■ Activity 1
Decide whether each statement agrees with the abstract on GMR multilayers: (a) Spin valves have already shown high stretchability. (b) The meander pattern is made by mechanical cutting. (c) The self-healing effect comes from a thermally induced pre-strain in the elastic support. Answer yes or no for each, quoting the deciding words of the abstract.
■ Activity 2
Turn the paragraph of the GMR multilayer abstract that begins "Stretchable magneto-resistive sensing elements" into a short bulleted list that keeps its main facts.
■ Activity 3
According to the abstract on stretchable GMR multilayers, what can the meander be regarded as?
━━━━━ Excerpt ━━━━━
STRETCHABILITY AND SELF-HEALING OF WRINKLED GMR MULTILAYERS ON ELASTOMERIC MEMBRANES

Abstract

Stretchable magneto-resistive sensing elements have been introduced lately as a novel component providing magnetic functionality to stretchable consumer electronics involving smart skin or medical diagnostic applications. While spin valves already revealed high stretchability and reliability, GMR multilayers still lack mechanical compliance and production yield. Here, we report on two crucial improvements in fabrication of GMR multilayers to address these limiting issues. On the one hand, we increase the stretchability of wrinkled magnetic nanomembranes on free-standing elastomer membranes by photolithographically structuring them into a meander pattern. The meander can be regarded as a 2D spring, which can accommodate tensile strains in addition to the apparent wrinkling. On the other hand, we highlight a self-healing effect of GMR multilayers, which occurs due to a thermally induced pre-strain in the elastic support. This causes the soft membrane to contract after the GMR elements are prepared on top and closes cracks often induced during fabrication. Relying on this feature we are able to restore the full GMR performance, even if the magneto-sensitive element initially appeared to be without electrical contact before contraction of the free-standing soft membrane.
━━━━━ Extracted material ━━━━━
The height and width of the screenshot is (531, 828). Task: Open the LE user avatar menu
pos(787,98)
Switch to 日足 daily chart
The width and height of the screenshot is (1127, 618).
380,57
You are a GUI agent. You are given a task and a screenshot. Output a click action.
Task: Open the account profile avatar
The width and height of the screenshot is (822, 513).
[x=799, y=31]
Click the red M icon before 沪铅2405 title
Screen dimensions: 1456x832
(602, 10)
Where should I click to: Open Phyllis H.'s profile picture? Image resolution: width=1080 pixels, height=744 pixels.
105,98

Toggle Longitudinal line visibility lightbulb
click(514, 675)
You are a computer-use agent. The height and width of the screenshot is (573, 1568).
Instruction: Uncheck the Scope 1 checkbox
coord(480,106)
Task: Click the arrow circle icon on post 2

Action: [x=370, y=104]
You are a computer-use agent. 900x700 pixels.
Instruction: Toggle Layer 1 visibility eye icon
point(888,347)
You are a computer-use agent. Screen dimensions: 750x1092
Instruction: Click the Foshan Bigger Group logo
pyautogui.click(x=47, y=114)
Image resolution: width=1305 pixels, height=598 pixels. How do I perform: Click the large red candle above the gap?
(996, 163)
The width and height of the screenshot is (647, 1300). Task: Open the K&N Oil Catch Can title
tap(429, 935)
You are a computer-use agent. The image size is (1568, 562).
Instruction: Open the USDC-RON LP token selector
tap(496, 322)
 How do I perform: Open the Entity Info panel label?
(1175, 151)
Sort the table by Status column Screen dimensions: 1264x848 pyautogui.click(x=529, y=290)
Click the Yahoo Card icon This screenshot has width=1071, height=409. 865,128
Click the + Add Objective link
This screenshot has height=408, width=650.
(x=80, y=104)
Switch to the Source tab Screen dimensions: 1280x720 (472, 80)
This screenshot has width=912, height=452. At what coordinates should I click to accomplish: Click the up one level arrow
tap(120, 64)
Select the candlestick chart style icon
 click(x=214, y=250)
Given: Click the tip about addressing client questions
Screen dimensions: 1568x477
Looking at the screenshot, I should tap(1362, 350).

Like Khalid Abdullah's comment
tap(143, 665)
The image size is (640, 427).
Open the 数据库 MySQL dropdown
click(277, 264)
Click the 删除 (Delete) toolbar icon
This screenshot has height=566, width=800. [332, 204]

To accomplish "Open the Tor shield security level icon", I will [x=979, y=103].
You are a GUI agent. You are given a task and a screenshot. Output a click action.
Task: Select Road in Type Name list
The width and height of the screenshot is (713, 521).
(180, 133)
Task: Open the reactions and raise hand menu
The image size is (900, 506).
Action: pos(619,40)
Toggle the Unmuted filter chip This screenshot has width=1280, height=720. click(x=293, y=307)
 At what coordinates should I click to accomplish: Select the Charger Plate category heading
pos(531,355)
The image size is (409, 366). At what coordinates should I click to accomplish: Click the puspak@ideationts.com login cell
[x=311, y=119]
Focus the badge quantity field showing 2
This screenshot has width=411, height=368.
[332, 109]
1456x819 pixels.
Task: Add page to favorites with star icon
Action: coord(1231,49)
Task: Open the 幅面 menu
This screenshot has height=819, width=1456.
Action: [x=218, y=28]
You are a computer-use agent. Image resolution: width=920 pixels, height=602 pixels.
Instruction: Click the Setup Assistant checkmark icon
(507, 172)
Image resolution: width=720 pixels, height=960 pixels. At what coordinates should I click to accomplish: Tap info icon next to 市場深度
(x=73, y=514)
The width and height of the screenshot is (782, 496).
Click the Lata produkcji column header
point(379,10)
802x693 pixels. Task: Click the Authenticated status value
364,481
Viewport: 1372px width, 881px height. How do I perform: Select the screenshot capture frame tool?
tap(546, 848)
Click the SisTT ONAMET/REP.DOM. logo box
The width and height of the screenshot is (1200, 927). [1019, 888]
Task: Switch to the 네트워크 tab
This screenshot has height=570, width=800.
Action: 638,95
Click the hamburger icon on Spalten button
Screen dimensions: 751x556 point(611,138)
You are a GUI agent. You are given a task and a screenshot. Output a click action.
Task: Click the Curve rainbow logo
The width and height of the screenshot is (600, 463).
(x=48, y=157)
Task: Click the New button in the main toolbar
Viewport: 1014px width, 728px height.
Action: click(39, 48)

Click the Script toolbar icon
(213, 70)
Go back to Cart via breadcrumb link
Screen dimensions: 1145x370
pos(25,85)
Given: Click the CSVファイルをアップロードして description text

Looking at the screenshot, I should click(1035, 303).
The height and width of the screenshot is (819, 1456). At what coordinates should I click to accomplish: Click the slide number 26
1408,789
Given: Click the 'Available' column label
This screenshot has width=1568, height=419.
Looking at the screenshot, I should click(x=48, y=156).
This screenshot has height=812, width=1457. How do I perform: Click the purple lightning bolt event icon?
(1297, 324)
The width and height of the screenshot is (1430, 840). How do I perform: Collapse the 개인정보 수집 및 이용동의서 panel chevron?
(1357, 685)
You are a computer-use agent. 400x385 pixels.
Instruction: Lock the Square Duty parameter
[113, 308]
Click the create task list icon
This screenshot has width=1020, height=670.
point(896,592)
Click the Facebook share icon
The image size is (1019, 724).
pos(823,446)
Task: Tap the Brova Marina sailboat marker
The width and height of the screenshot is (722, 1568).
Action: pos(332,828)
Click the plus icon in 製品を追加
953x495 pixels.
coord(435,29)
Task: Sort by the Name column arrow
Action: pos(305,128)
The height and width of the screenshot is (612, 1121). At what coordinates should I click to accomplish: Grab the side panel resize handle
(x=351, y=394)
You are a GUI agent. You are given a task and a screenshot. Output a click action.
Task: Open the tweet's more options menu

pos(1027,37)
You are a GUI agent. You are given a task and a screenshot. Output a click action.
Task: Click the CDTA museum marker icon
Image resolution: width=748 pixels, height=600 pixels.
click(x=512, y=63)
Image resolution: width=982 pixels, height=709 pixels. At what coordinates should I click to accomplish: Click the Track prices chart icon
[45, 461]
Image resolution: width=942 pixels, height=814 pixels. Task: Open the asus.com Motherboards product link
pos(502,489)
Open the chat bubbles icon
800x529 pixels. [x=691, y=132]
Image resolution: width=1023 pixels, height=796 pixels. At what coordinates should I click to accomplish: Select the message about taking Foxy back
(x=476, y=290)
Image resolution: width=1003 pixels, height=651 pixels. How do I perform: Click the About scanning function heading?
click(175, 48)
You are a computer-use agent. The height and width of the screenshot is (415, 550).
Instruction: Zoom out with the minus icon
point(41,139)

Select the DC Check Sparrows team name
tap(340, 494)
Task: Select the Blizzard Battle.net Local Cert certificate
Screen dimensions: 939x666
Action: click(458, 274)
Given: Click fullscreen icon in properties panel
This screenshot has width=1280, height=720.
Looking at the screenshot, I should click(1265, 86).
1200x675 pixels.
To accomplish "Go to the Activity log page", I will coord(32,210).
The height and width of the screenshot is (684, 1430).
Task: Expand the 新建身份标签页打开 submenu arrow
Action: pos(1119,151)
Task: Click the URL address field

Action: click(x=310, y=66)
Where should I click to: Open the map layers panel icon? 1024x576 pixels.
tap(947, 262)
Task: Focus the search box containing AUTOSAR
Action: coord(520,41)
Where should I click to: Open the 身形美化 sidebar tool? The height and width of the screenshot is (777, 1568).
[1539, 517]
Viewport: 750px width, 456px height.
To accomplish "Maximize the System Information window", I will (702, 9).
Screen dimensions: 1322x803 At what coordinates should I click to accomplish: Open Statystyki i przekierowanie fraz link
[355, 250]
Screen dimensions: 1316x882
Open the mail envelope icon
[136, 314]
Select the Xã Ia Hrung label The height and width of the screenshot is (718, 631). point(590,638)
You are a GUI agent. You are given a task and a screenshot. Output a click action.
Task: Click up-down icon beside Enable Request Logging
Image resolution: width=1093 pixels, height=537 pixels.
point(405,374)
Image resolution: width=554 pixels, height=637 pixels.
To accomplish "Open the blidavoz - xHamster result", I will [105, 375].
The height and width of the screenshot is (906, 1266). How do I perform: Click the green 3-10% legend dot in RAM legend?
━━━━━
■ Result 1
(a) Yes: "While spin valves already revealed high stretchability and reliability"
(b) No: "by photolithographically structuring them into a meander pattern"
(c) Yes: "which occurs due to a thermally induced pre-strain in the elastic support"

■ Result 2
- Stretchable magneto-resistive sensing elements add magnetic functionality to stretchable consumer electronics such as smart skin and medical diagnostics.
- Spin valves are already highly stretchable and reliable, but GMR multilayers still lack mechanical compliance and production yield.
- First improvement: wrinkled magnetic nanomembranes on free-standing elastomer membranes are photolithographically structured into a meander pattern. The meander acts as a 2D spring that accommodates tensile strain beyond the wrinkling.
- Second improvement: GMR multilayers self-heal because of a thermally induced pre-strain in the elastic support. The soft membrane contracts after the GMR elements are prepared and closes cracks that often form during fabrication.
- This effect restores full GMR performance, even when an element first appeared to lack electrical contact before the membrane contracted.

■ Result 3
A 2D spring.